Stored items

★ ★ ★

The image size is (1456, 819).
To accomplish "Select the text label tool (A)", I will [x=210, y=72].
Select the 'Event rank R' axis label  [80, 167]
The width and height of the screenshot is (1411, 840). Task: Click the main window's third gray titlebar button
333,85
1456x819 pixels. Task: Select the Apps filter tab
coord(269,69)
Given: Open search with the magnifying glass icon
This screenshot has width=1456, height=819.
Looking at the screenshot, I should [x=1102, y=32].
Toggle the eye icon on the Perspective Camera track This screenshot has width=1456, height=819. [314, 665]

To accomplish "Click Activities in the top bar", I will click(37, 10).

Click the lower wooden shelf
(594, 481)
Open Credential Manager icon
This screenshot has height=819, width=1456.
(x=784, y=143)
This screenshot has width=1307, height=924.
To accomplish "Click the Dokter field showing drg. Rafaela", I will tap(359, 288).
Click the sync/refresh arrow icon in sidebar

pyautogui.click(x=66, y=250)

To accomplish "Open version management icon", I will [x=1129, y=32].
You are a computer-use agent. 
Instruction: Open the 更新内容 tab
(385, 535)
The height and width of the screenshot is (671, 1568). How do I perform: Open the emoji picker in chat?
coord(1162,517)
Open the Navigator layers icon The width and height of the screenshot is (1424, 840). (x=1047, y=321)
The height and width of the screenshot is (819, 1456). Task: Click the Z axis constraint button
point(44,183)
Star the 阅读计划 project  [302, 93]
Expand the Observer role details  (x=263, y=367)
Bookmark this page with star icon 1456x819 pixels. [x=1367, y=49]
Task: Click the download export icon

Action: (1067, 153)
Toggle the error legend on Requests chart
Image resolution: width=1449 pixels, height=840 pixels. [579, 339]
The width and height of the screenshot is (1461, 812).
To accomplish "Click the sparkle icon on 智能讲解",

★ ★ ★

TASK →
Your answer should be the lines of the records that hold the string "will".

RESULT →
To accomplish "Select the text label tool (A)", I will [x=210, y=72].
To accomplish "Click Activities in the top bar", I will click(37, 10).
To accomplish "Click the Dokter field showing drg. Rafaela", I will tap(359, 288).
To accomplish "Open version management icon", I will [x=1129, y=32].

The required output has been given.